Vão-se identificando problemas – usa-se mesmo a expressão hecatombe morfológica, para descrever os problemas musculares, mental e social a afetar a cultura do corpo, sentado inúmeras horas, valorizando a ponta dos dedos e a fadiga visual, com consequências na enorme taxa de sedentarismo, inatividade física, criando cada vez mais analfabetos motores – os professores de educação física podem falar muito sobre isto, e lutam diariamente para contrariar o fenómeno, que tem consequências evidentes na saúde física.
Tudo isto afeta gravemente o rendimento escolar dos jovens e o seu desenvolvimento.
E conclui o autor que os nativos digitais – expressão criada no início do século XXI para definir aqueles que nasceram e cresceram numa cultura digital, são os primeiros filhos a terem um QI inferior ao dos pais e que após milhares de anos de evolução, o ser humano está agora a regredir em termos cognitivos e de capacidades intelectuais, por culpa da exposição excessiva a ecrãs.

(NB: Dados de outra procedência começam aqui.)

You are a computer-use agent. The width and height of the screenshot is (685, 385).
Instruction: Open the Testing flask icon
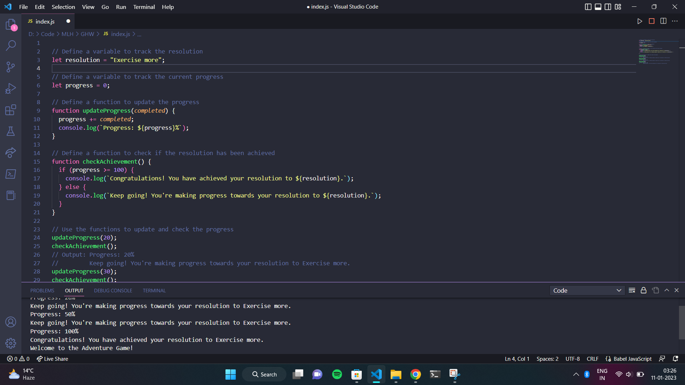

O mundo digital está a transformar tudo à nossa volta e, se não estivermos atentos, também pode transformar cada um de nós a partir de dentro, seja adulto ou criança. É só deixarmos que o uso das tecnologias se transforme num exagero pouco saudável, e num (mau) hábito que nos preencha.
Da experiência de investigação – e observação no mundo escolar, tem sido possível verificar a existência de alguns casos de crianças e jovens que são exímios jogadores frente aos ecrãs, mas que não sabem brincar em atividades livres com os amigos. Esta relação entre cultura digital e cultura motora, deveria merecer mais reflexão no contexto familiar, educativo e comunitário. É fundamental para a saúde pública da sociedade contemporânea a consciência de um equilíbrio na utilização lúdica destes artefactos digitais e a promoção de estilos de vida ativa, como o caminhar, correr, saltar, nadar, brincar ao ar livre, jogar à bola, andar de bicicleta e skate, sujar-se, perseguir, ser perseguido e lutar, subir às árvores, descobrir através das experiências com o envolvimento natural e construído, cores, cheiros, contrastes, desafios, aventuras, etc.

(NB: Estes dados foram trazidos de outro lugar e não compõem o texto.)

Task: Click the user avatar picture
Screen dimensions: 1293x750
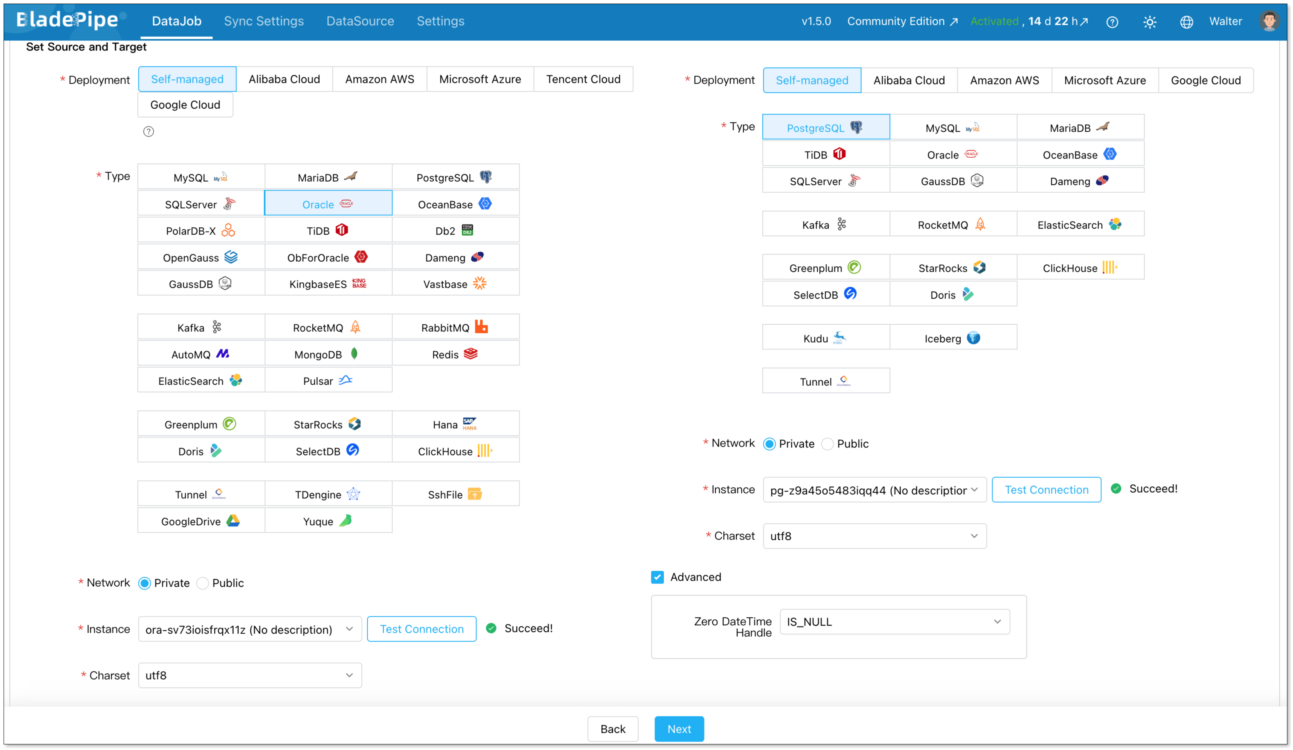Action: 1269,21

Parece óbvio que as crianças e os jovens devem aprender as habilidades fundamentais e aproveitar as magníficas potencialidades que o mundo hoje oferece no acesso à informação e ao conhecimento.
Mas enterrar a cabeça na areia e não estar atento aos “problemas” que vão sendo identificados seria também uma atitude incompreensível e perigosa. Os pais e as famílias têm de estar atentos à forma (e tempo) que se colocam esses dispositivos
nas mãos de crianças e jovens sem qualquer controlo. Não sermos adultos distraídos digitalmente, por conveniência de gestão de tempo pessoal, ou falta dele. No fundo, uma educação mais atenta e saudável dos filhos no uso deste arsenal de ecrãs disponíveis.
Um contributo seria, por exemplo revalorizar a leitura (onde a escola muito se empenha), de literatura e de poesia, promover o contato com a natureza, comportamentos que possuem maravilhosas propriedades terapêuticas.
As palavras ajudam-nos a viver melhor, de um modo mais sereno.
Paulo Barata
1 comentário
Excelente texto. Muito bem escrito. De leitura agradável. Cativante.
Tendo o cuidado de dizer que seria patético diabolizar as tecnologias faz uma reflexão muito sensata sobre a excessiva exposição das crianças ao digital com consequências para a sua saúde e socialização.
Igualmente para a saúde dos adultos, que somos nós.
Termina de uma maneira enternecedora sugerindo que as crianças leiam poesia e que contactem com a natureza. Obrigada pelo seu texto, Paulo. Revela ser uma pessoa sensível e sensata.
Lamentamos é que os pais façam orelhas moucas aos conselhos dos professores e as levem ao fim de semana a passear nos supermercados e centros comerciais para consumir bugigangas em vez de um livro.